The Department of Defense awarded $17 million to 11 public institutions, including UT, to assist traumatic brain injury research, the University announced Wednesday.
Eleven U.S. public and private institutions received the one-time award by a government program directed by Colonel Dallas Hack.
UT psychology professors Alex Valadka and David Schnyer have now joined a national team of researchers that evaluates collected data to find commonalities in order to find a way to tackle specific brain injuries.
According to Schnyer, the push for more research and funding was brought out of failed attempts at treating the damage.
“This research was born out of some serious frustration,” Schnyer said. “There had been as many as 60 failed treatment trials in traumatic brain injury, and a number of organizations and critical players in that arena decided that what was needed was to backtrack [because] maybe the difficulty is we don’t understand the scope of traumatic brain injury nor particular subtypes of traumatic brain injury.”

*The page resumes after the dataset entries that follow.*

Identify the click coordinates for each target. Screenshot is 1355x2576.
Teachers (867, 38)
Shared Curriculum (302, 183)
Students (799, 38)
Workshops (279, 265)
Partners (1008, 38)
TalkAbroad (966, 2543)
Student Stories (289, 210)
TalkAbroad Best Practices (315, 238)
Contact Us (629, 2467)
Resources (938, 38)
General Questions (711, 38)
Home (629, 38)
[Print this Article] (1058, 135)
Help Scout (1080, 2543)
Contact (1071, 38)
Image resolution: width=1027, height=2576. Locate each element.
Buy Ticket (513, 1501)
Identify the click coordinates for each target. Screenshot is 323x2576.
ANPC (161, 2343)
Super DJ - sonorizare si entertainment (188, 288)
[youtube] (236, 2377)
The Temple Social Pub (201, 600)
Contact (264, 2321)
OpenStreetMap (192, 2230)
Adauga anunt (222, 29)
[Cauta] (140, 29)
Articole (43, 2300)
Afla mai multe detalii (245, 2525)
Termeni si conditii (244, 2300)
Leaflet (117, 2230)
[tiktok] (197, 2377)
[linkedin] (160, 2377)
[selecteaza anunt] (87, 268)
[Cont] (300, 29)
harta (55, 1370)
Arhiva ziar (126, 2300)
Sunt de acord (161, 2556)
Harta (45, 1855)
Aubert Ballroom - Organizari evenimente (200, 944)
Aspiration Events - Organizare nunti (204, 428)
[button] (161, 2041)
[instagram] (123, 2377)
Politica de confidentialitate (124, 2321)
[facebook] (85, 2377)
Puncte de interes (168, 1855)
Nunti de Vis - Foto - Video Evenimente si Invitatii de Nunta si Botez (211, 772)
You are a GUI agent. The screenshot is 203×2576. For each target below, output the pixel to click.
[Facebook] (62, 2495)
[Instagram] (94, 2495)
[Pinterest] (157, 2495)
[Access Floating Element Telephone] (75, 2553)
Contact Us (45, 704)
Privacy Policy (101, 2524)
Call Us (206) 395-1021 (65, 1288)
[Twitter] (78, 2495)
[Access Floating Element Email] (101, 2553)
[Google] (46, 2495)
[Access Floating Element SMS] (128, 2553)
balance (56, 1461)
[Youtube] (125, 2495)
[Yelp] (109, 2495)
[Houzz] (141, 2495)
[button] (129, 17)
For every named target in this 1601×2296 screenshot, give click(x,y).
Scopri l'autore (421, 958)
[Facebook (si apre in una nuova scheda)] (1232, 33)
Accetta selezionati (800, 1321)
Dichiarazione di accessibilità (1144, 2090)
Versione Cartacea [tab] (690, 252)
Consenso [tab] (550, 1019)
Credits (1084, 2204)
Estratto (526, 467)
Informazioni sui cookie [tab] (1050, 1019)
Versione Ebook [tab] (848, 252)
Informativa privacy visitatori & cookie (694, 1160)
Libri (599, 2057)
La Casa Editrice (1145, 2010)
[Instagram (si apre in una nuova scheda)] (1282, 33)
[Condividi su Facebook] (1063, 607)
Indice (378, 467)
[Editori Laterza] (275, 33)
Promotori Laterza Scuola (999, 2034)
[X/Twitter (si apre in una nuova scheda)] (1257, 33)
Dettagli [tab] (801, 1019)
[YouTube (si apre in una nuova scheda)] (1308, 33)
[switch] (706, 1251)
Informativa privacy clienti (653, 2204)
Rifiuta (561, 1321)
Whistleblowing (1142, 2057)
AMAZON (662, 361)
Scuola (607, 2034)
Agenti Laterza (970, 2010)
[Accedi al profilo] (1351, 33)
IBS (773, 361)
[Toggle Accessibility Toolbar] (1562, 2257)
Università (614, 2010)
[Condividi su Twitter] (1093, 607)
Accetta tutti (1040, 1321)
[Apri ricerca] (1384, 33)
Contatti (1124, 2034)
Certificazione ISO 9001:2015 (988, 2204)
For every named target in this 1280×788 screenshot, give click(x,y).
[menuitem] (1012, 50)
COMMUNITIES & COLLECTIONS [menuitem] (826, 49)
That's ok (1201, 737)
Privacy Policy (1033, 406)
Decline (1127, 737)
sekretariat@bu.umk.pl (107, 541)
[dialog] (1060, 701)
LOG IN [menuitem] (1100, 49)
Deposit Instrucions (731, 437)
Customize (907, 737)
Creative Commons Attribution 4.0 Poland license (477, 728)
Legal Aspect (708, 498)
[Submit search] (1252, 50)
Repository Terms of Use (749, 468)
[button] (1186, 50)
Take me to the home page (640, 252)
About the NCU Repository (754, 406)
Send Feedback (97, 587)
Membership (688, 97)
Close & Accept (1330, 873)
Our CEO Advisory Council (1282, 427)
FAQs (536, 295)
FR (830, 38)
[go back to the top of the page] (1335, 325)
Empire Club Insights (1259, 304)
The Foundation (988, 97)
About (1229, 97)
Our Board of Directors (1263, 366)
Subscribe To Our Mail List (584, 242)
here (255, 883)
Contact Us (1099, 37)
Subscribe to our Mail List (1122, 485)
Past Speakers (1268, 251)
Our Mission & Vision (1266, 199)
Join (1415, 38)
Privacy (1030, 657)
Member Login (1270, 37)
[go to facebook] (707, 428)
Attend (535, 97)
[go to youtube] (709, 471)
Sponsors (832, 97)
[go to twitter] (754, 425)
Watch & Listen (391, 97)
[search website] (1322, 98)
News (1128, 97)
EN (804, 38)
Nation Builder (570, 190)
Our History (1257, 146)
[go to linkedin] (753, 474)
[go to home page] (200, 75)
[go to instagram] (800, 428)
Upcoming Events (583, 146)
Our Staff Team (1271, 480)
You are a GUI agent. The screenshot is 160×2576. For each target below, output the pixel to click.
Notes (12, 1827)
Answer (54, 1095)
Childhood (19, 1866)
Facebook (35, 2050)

According to the College of Liberal Arts, the grant will help Schnyer and Valadka continue working with a multi-site research study called TRACK-TBI.
Schnyer said the money will help in handling and gaining more data on a national level and acquiring new tools that prove useful when evaluating brain damage.
“The money is doing a number of things,” Schnyer said. “It’s developing a blood depository [for storage and analysis, and] part of that money is [being used] to expand on the current number of people that we will be able to collect data on, and … to add some new neuroimaging techniques.”
Schnyer said this new research will help build a larger database, which will help specify exactly what types of brain injuries there are, so contemporary research can be more focused.
“The idea of this grant is to create … a large database of patients who have had traumatic brain injury, across a lot of measures like blood serum measures, plasma, so we can get genetics/proteomics, brain injury measures, neuropsychological measures — all so we can create a database and try to determine what subtypes of traumatic brain injury there are,” Schnyer said. “By identifying specific subtypes, then we can then maybe target treatments for those specific subtypes.”